Nicole und ich setzten uns.
"Wie geht's dir?", fragte Mo mich.
"Mir geht es ganz gut. Ich habe meinen Vater kennengelernt. Er ist echt toll. Du musst ihn unbedingt auch mal treffen. Aber was ist mit dir, Mo?"
Mo grinste mich an. In seinen braunen Augen sah ich stolz, aber irgendwie hatte ich das Gefühl sie hätten etwas an Glanz verloren.
"Naja es ist nicht gerade toll hier zu sein, aber ich übersteh das schon. Ich mach hier ab nächster Woche sogar eine Sportgruppe. Es geht bergauf und meine Anwältin meinte, wenn ich so weiter mache, könne ich auf eine frühzeitige Entlassung hoffen."
"Wow Mo, das ist ja großartig.", ich freute mich riesig für ihn.
Er erzählte mir viel von seiner Sportgruppe, die er machen würde und ich erzählte viel von Mark bis ein Wärter kam und meinte, die Besuchszeiten wären zu ende.
Nicole fuhr mich wieder nach Hause. Mir ging es besser als ich die Haustüre aufmachte und mich aufs Sofa fallen ließ. Ich hätte das wirklich nicht gedacht, aber es war befreiend gewesen mit Mo zu reden. Es ging ihm einigermaßen gut, das beruhigte mich.
Nina brachte gerade Kamu zu Mark, dewegen hatte ich noch kurz meine Ruhe, was ich genoss.
Doch plötzlich hörte ich ein Knacken. Ich stand sofort wie eine Eins. Es knackte wieder. Ich erstarrte. Ich merkte wie ich Panik bekam.

"Morris, bringst du mich zur Schule?", fragte ich meinen Cousin. Er aß gerade sein Müsli. Wütend schaute er mich an. Er war sauer auf mich, weil ich am Morgen seine Playmobilfigur kaputt gemacht hatte. Ich hatte das Knacken der Figur so toll gefunden, als ich ihr die Beine und den Kopf auserissen hatte.
"Geh weg, Kyra.", schnauzte Morris mich an.
"Komm schon, Morris. Bitte.", fing ich an zu betteln. Tränen traten mir in die Augen. Ich wollte nicht von Darius gebracht werden. Ich hatte Angst vor ihm. Ich wollte nicht, dass er mir wieder wehtat. Wenn Morris mich brachte tat mir niemand weh und ich konnte ihn in der Schule noch ein bisschen präsentieren. Er war hübsch und alle waren neidisch auf mich, wenn ich mit ihm auftauchte.
"Lass mich.", Morris schupste mich zur Seite.
"Morris, bitte. Es tut mir leid.", jetzt fing ich wirklich an zu weinen.
Mit großen Augen sah ich ihn an. Das zog eigentlich immer.
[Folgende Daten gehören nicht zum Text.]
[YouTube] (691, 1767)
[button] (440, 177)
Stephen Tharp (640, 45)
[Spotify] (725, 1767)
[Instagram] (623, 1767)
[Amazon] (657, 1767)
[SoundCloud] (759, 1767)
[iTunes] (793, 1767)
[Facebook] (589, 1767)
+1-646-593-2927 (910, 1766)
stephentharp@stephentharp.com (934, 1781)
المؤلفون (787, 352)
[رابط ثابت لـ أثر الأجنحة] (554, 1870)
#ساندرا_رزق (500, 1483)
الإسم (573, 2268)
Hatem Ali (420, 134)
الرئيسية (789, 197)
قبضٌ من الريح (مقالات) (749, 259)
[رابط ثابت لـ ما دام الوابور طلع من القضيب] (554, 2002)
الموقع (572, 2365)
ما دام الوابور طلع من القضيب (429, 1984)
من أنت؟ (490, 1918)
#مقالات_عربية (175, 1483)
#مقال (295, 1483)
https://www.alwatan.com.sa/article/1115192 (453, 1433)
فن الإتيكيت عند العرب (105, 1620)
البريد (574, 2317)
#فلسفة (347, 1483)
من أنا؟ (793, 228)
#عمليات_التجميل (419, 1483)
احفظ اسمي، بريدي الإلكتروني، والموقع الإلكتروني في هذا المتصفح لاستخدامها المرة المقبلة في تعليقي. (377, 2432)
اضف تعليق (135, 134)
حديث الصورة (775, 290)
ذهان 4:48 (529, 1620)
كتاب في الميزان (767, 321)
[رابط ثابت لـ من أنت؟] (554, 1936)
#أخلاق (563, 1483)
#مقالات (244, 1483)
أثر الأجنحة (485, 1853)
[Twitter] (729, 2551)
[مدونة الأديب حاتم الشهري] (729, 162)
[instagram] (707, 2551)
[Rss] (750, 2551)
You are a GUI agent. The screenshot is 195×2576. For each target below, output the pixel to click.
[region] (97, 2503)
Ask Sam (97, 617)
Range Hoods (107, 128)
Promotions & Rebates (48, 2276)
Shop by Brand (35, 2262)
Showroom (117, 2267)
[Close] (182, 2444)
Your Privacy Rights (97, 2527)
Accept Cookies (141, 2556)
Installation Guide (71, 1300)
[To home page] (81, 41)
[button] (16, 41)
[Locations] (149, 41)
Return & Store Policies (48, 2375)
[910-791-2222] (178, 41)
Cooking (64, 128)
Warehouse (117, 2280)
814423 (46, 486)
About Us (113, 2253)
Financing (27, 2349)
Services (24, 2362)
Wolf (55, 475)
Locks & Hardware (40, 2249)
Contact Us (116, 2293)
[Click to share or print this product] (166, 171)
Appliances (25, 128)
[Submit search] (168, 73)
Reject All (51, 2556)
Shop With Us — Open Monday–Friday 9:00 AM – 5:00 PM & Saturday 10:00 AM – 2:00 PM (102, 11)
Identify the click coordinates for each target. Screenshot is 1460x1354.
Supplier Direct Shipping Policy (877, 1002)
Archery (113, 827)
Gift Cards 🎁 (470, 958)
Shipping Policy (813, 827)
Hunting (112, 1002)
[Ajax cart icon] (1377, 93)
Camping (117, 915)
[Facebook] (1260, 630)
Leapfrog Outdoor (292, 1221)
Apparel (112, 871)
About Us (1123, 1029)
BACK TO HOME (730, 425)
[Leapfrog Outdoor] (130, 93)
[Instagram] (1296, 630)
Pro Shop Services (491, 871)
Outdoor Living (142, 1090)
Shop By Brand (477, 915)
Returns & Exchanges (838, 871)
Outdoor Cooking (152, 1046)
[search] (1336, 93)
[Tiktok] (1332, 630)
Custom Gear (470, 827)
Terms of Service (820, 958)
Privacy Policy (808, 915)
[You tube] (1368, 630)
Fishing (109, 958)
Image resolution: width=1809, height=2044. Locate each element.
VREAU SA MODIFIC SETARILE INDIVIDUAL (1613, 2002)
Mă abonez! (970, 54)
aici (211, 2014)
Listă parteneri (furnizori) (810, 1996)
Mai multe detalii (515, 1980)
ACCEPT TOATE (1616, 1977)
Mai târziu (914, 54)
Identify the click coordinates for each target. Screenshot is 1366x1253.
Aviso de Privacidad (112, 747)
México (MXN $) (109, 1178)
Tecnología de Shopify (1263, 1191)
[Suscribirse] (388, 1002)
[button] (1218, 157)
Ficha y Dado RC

Doch dieses Mal blieb er hart.
"Selbst dran Schuld.", murrte er und ging weg.
Frustriert warf ich einen Teller auf den Boden. Ich bereute dies sofort, als ich meinen Onkel anrennen hörte.
"Kyra, was machst du da?", schrei er mich an und gab mir eine Ohrfeige. Ich hielt mir meine brennende Wange. Als er mich in den Flur zog.
"Du musst zur Schule. Mach dich fertig.", befahl er mir. Ich beeilte mich meine Jacke und meine Schuhe anzuziehen.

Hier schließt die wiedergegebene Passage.